▼
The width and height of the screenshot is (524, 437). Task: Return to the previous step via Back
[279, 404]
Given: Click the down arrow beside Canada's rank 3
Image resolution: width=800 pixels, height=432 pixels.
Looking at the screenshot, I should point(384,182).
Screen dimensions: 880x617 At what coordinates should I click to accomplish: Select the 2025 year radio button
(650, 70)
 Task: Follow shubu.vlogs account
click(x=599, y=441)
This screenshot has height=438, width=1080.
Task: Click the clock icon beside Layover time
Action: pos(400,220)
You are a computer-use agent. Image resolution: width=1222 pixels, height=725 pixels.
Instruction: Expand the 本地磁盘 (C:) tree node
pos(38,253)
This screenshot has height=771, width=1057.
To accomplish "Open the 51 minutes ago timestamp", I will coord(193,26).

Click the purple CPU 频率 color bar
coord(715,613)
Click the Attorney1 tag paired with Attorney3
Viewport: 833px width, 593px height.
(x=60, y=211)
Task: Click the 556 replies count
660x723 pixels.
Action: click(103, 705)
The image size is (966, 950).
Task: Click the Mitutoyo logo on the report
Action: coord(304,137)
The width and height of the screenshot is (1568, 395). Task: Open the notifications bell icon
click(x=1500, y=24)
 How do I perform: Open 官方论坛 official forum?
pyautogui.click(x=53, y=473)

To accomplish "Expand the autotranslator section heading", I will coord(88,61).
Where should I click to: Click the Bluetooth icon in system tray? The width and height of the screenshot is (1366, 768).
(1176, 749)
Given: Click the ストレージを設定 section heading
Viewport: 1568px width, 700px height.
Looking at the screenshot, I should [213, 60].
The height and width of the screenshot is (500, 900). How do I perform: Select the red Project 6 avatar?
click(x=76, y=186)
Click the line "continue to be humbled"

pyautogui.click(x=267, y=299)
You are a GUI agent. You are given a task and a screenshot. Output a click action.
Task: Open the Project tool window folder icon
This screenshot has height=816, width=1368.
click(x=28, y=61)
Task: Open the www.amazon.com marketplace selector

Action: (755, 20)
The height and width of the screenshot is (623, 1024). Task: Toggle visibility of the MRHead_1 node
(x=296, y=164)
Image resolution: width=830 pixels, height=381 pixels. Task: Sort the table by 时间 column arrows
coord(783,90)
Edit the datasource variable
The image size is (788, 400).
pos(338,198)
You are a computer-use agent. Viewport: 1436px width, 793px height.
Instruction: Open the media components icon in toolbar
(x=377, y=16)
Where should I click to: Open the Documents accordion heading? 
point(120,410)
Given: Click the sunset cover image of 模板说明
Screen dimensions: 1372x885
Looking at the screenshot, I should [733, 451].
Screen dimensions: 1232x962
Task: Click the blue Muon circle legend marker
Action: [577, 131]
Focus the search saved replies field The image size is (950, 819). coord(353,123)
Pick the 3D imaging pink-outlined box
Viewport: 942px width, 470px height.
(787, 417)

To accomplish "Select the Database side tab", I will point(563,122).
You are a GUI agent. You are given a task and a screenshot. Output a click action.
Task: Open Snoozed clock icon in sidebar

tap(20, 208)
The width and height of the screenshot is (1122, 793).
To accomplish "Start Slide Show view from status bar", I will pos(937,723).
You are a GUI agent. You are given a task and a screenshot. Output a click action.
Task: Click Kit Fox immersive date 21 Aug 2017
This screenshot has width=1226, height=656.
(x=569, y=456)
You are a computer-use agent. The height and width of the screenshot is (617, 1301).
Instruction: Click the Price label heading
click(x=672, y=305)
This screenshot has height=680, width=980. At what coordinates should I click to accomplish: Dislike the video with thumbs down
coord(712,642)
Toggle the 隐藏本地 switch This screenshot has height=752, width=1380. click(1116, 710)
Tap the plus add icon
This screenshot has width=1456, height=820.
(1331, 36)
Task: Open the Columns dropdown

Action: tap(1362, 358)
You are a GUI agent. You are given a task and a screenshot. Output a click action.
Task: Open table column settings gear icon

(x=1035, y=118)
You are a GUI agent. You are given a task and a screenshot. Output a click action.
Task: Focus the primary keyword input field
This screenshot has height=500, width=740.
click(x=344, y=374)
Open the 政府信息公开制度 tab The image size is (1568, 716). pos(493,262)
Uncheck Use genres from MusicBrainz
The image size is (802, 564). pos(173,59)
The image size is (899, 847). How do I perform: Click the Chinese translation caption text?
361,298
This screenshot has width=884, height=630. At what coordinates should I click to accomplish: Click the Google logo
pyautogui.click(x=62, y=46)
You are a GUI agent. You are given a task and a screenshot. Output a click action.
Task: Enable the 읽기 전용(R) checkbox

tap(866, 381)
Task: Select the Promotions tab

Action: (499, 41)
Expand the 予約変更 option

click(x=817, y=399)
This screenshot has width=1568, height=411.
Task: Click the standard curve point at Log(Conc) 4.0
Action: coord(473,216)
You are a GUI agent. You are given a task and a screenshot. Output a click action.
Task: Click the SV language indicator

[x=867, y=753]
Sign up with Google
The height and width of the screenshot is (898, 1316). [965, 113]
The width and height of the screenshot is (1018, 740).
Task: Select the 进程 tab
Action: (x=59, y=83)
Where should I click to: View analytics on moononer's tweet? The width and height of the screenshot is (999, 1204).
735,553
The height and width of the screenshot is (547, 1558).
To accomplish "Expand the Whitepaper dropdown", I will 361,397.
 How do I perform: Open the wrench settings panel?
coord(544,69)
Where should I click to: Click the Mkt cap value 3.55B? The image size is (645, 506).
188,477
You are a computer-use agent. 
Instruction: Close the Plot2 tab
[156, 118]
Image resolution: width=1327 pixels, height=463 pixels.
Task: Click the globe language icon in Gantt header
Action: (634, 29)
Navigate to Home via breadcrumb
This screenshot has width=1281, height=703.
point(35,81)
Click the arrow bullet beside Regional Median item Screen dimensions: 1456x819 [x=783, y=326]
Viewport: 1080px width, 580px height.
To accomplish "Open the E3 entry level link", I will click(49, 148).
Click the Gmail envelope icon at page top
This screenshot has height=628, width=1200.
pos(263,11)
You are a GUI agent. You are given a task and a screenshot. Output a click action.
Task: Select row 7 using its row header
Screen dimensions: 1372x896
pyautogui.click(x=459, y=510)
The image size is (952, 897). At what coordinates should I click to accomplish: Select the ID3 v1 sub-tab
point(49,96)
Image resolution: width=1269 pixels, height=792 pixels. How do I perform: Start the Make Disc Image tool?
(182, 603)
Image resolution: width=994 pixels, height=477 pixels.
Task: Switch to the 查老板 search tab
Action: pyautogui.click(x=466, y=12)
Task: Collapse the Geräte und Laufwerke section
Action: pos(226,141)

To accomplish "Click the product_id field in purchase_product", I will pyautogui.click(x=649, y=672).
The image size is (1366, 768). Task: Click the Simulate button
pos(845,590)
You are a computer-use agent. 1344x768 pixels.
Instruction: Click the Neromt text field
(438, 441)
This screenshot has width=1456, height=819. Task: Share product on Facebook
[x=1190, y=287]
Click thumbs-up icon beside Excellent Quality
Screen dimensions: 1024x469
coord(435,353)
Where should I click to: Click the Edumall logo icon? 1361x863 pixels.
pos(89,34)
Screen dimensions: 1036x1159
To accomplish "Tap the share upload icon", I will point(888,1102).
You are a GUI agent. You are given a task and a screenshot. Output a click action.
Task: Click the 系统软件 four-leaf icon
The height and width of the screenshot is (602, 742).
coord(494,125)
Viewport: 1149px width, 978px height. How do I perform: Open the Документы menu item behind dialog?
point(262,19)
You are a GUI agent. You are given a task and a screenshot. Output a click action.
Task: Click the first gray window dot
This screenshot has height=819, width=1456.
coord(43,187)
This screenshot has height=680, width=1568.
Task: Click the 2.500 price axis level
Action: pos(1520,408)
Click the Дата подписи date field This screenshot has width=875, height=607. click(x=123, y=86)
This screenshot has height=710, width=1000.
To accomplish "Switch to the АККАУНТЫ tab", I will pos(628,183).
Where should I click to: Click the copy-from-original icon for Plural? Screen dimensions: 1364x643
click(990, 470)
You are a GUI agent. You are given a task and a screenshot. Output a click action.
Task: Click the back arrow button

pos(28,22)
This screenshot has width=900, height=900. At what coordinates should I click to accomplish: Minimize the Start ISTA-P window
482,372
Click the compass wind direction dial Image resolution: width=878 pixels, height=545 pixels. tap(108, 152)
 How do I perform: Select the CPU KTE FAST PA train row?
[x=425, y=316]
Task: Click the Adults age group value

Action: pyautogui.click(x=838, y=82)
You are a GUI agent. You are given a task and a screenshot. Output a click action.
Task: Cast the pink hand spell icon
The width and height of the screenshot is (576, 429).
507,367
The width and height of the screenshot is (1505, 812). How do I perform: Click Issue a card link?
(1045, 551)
▲
=== YOUR GOAL ===
Where the string "date" shows up in the listing above, copy the line that holds it.

=== SOLUTION TO THE PROBLEM ===
Task: Click Kit Fox immersive date 21 Aug 2017
Click the Дата подписи date field This screenshot has width=875, height=607. click(x=123, y=86)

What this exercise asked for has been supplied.